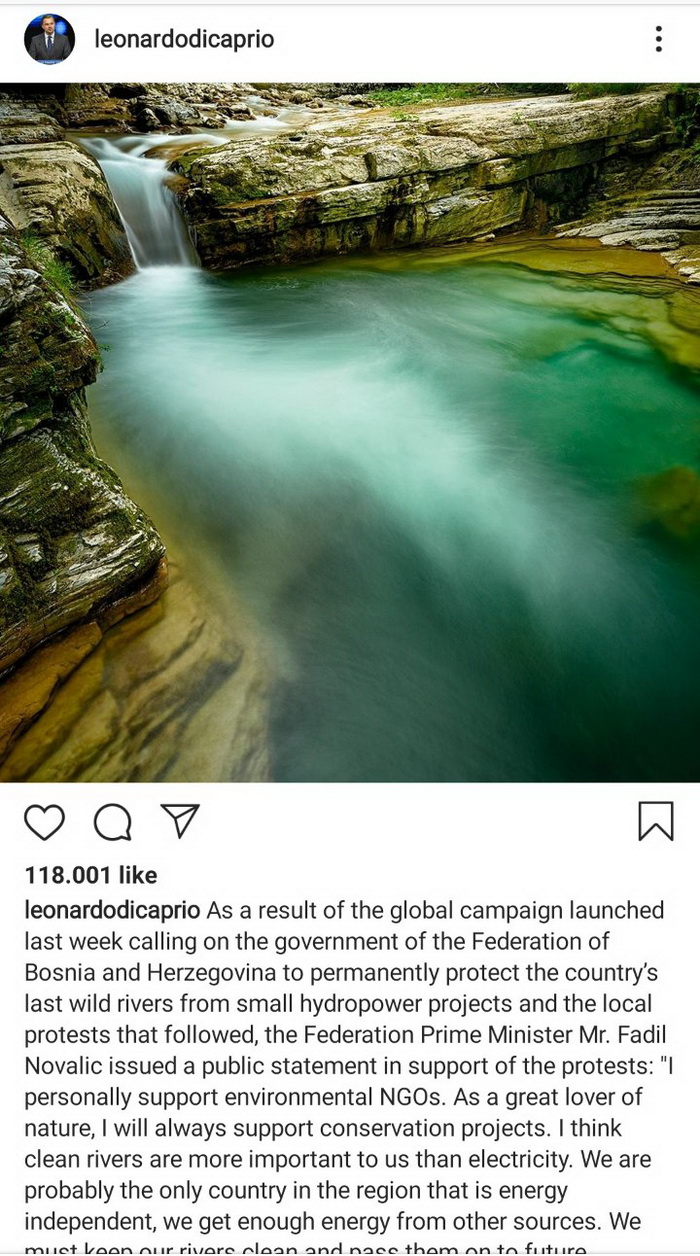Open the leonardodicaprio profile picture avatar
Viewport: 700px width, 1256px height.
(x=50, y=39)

==

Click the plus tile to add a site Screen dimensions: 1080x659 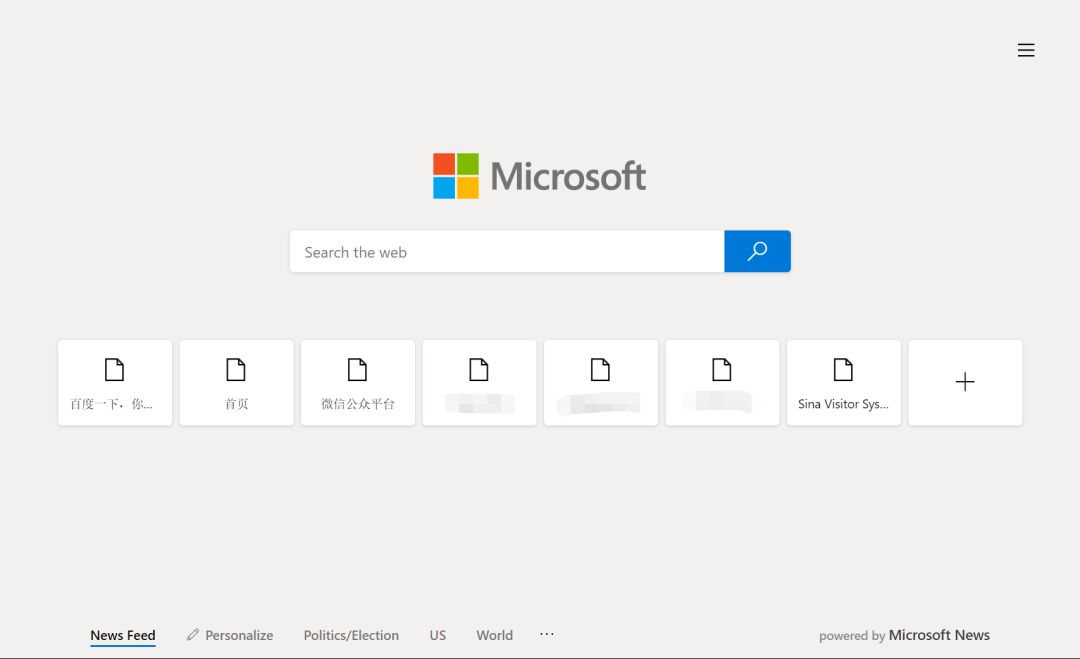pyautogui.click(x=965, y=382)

...

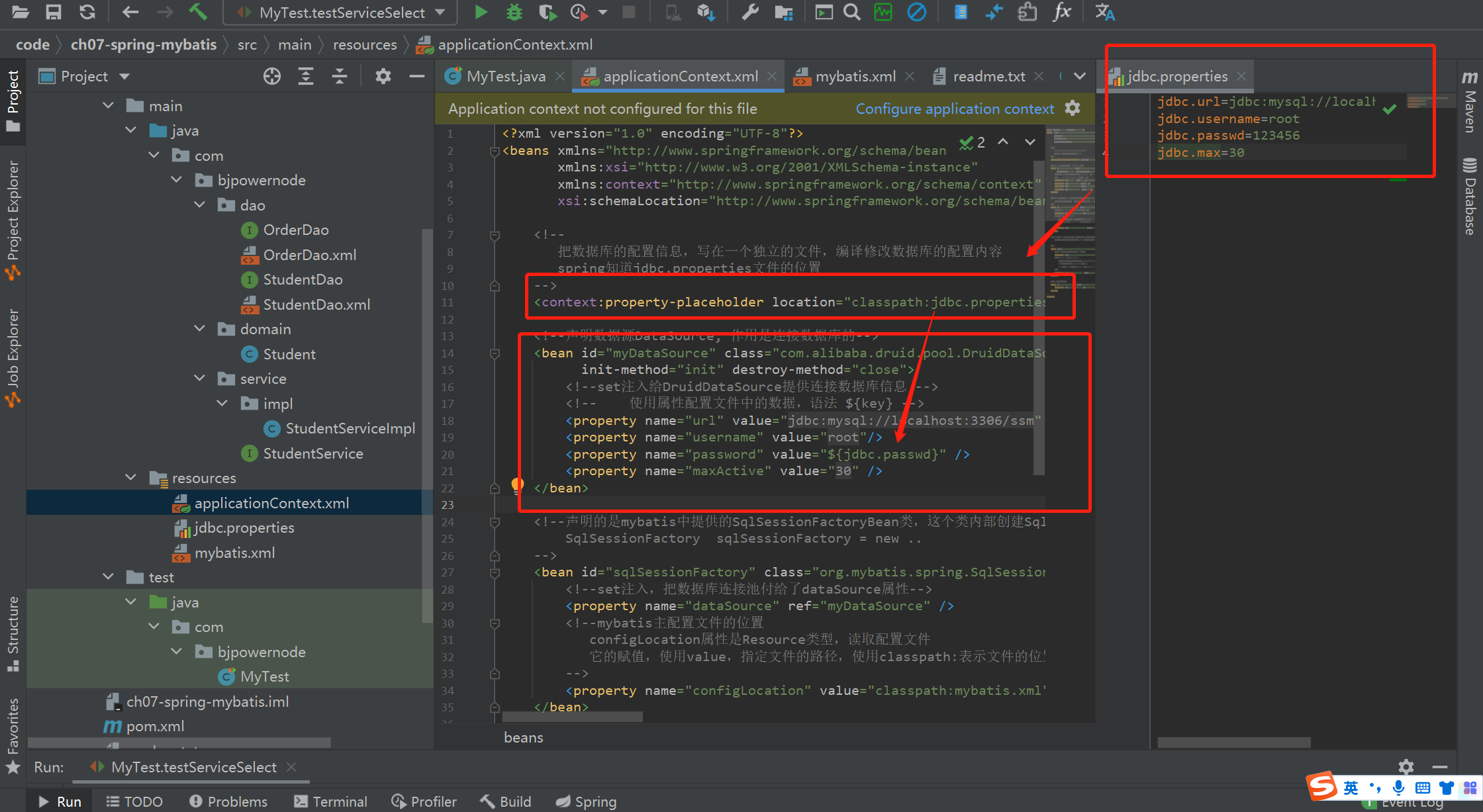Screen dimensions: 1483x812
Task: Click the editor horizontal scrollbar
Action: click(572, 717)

→ **Short problem**: Copy the listing from the line with "Screen dimensions: 1483x812" to the line with "Action: click(572, 717)", both ends included, and leave out the pictures.

→ **Written answer**:
Screen dimensions: 1483x812
Task: Click the editor horizontal scrollbar
Action: click(572, 717)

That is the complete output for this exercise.